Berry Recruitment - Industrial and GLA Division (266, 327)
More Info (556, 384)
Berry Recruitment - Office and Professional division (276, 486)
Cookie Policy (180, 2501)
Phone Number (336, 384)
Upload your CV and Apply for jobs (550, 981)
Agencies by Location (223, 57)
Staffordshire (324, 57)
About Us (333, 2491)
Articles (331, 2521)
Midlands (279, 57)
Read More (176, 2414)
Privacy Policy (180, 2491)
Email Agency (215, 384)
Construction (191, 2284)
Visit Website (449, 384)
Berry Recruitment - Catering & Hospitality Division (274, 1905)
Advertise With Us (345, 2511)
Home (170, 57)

= = = = =

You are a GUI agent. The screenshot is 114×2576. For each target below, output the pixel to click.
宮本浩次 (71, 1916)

= = = = =

* _Try it_
Among the entries above, the line containing "Midlands (279, 57)", the line containing "Home (170, 57)", and all lines between them are to be restated word for word; nothing else belongs in the reply.

* _Answer section_
Midlands (279, 57)
Read More (176, 2414)
Privacy Policy (180, 2491)
Email Agency (215, 384)
Construction (191, 2284)
Visit Website (449, 384)
Berry Recruitment - Catering & Hospitality Division (274, 1905)
Advertise With Us (345, 2511)
Home (170, 57)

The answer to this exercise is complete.